Miraculously, no one has been killed by a cave-in yet, though there have been some close calls. A group of seven women—including Huweimel’s aunt—were harvesting tomatoes together one day when the ground collapsed with a roar two meters in front of them. A salt factory that employed a hundred people was evacuated before it caved in.
The cause of all this destruction is water—or, rather, lack of it. The ground is collapsing into sinkholes because the water beneath it is retreating. The water is retreating because the Dead Sea, a storied feature of the landscape since biblical times, is drying up.
The sea—actually a huge lake straddling the Israeli-Jordanian border at the lowest point on Earth, 420 meters below sea level—has been fed for millennia by the Jordan River. But today, so much water is siphoned out of the Jordan to meet the needs of farms and cities that practically nothing is left to replenish the Dead Sea.
Over the past three decades, the sea’s level has fallen by some 25 meters and continues to drop by an average of a meter a year. Its surface area is dwindling apace; the shore has retreated as much as a mile. It’s a severe blow to the hotels and spas dotting what used to be the sea’s beaches. Moreover, as the water retreats, it destabilizes the ground, spawning the sinkholes that have devoured Ghawr al Hadithah.
It’s an extraordinary problem that has generated an extraordinary response. The governments of the three peoples that live along the Jordan River and the Dead Sea—the Israelis, Jordanians and Palestinians—are working together to promote a potential solution: a conduit to bring ocean water from the Red Sea to the Dead Sea. It’s being touted as a triple win: The water would replenish the Dead Sea, and in the process generate hydroelectric power, which would in turn run desalination plants to make potable water for the region. As a not-inconsiderable political bonus, it would constitute the first major project ever undertaken by all three nations.
There’s just one problem. The conduit might make things worse.
One morning this past spring, Gidon Bromberg, Israeli director of FoEME, takes me to the Lido Café at the northern end of the sea on the Israeli side. For decades, the Lido was an elegant open-air restaurant where well-heeled residents of Jericho and Jerusalem would come to have a leisurely lunch, smoke nargileh water pipes and step off the patio for a dip. Today, weeds push through the patio’s broken tiles, and paint is peeling off the parts of the walls that are still standing. A hunched, leafless tree sulks by steps that once led to the water but now stop abruptly three feet above trash-strewn desert. The Dead Sea is barely visible in the distance, across a half-mile of bare, dun-colored earth.
“This place died because the Dead Sea ran away,” says Bromberg, 46, an athletically built Israeli lawyer who speaks with a trace of an accent betraying his boyhood in Australia. He looks slightly disheveled in a rumpled polo shirt, his short hair uncombed. Bromberg knows the area like he knows the neighborhood in Tel Aviv where he lives. He’s been bringing legislators, activists and journalists here for more than a decade to witness the crisis.

Assigned task A —
Count the lines in the listing that contain the string "percent", matching case exactly, and reply with the number alone.

Available data —
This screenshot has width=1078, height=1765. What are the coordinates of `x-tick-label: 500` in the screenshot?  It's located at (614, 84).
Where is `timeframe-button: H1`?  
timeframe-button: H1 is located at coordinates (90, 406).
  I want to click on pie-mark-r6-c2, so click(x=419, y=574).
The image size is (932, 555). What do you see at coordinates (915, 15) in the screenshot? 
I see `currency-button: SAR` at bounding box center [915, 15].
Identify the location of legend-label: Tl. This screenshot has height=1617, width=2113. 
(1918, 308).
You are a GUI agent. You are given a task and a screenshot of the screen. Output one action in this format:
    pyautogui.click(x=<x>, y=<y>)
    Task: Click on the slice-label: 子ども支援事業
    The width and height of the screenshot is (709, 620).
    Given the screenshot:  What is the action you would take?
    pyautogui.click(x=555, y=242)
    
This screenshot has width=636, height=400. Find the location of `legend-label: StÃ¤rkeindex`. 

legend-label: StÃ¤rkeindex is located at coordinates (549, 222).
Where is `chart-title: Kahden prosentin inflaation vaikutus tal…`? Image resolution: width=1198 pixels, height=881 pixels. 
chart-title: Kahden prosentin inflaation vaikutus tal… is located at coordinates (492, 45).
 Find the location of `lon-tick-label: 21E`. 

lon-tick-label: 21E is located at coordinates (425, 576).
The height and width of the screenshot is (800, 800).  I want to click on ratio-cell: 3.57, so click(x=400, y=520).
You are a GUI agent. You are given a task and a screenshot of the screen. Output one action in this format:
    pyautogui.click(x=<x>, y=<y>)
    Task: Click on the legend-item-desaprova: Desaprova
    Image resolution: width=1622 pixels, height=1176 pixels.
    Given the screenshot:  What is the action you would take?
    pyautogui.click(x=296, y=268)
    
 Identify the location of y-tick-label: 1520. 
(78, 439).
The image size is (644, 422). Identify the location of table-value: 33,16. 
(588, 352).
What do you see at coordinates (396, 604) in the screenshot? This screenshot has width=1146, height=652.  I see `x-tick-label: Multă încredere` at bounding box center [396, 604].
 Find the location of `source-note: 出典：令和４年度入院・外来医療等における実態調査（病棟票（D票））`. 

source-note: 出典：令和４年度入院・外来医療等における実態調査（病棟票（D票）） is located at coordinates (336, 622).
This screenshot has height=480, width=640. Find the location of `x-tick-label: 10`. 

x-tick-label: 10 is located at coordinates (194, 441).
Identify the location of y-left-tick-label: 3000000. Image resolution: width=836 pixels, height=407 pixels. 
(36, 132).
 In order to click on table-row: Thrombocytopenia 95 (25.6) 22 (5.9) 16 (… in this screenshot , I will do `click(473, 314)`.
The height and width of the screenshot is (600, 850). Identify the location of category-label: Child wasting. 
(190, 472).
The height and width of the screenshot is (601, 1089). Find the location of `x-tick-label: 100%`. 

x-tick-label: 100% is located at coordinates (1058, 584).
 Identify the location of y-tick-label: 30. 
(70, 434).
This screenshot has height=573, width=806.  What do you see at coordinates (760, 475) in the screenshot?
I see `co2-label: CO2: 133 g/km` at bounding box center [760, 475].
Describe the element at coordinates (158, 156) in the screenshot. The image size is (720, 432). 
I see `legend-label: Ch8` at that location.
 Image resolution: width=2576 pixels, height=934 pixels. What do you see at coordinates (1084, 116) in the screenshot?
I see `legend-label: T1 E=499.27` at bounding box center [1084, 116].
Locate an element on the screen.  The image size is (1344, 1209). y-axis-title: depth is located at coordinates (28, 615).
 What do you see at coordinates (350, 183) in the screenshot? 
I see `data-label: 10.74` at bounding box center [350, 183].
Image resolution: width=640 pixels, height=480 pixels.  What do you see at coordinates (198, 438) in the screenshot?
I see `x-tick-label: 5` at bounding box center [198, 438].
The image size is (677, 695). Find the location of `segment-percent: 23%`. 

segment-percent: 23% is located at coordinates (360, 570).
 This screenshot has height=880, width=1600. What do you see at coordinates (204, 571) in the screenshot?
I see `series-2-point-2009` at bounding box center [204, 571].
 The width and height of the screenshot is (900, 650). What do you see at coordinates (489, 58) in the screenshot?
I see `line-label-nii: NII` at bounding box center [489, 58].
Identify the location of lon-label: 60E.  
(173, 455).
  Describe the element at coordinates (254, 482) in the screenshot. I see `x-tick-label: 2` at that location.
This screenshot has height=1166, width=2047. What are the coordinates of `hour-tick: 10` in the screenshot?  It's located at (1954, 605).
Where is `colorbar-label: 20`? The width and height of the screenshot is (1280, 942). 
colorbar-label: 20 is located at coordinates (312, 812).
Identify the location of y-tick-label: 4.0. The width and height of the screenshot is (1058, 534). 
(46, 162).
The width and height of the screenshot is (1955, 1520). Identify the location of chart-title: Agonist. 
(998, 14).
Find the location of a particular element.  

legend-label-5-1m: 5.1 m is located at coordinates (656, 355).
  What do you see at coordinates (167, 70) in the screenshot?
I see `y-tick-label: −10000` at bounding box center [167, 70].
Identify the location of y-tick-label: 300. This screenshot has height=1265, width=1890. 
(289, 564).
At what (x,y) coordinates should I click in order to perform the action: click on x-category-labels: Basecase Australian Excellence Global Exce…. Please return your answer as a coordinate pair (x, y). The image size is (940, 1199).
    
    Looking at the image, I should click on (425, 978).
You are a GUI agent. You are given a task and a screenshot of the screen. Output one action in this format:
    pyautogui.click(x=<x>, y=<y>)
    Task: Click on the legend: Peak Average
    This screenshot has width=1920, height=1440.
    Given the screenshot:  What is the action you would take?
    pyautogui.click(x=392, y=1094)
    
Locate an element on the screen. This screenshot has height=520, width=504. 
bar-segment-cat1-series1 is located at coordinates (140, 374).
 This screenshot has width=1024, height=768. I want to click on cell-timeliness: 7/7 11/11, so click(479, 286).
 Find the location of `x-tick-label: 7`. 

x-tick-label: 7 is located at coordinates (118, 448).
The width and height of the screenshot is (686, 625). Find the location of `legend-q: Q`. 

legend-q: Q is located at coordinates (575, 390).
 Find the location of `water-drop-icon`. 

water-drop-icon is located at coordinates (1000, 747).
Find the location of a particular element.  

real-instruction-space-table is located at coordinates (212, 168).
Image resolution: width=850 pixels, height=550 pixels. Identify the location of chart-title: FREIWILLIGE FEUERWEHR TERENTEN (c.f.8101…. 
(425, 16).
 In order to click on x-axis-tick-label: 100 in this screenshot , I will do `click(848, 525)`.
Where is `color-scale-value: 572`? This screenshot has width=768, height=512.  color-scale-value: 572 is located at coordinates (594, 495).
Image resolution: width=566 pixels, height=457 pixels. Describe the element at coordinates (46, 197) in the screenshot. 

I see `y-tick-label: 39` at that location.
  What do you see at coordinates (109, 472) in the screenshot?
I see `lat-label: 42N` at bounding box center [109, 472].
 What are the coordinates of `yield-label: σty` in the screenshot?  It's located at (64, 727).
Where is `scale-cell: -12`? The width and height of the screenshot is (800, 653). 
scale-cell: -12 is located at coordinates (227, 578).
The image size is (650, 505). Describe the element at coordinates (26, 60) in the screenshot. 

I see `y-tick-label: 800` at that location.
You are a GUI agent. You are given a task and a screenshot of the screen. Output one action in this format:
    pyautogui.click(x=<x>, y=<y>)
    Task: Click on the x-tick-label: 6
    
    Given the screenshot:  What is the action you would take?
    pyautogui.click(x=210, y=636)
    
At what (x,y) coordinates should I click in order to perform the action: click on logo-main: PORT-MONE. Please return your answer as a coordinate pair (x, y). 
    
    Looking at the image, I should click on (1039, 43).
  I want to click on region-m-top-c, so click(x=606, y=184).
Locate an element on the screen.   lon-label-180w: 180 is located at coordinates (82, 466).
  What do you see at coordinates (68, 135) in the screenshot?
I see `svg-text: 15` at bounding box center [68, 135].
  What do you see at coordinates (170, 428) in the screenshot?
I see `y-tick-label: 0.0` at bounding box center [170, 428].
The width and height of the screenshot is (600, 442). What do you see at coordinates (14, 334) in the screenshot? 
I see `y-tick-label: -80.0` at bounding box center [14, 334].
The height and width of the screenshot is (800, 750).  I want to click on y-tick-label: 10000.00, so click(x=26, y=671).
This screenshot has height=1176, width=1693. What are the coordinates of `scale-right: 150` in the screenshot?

Assigned task B —
Based on the passage about the Dead Sea, explain in one to three sentences why the ground around the sea is collapsing into sinkholes.

Your response A —
2

Your response B —
The ground is collapsing because the water beneath it is retreating, which happens because the Dead Sea is drying up. The sea is drying up because so much water is siphoned out of the Jordan River for farms and cities that practically nothing is left to replenish it.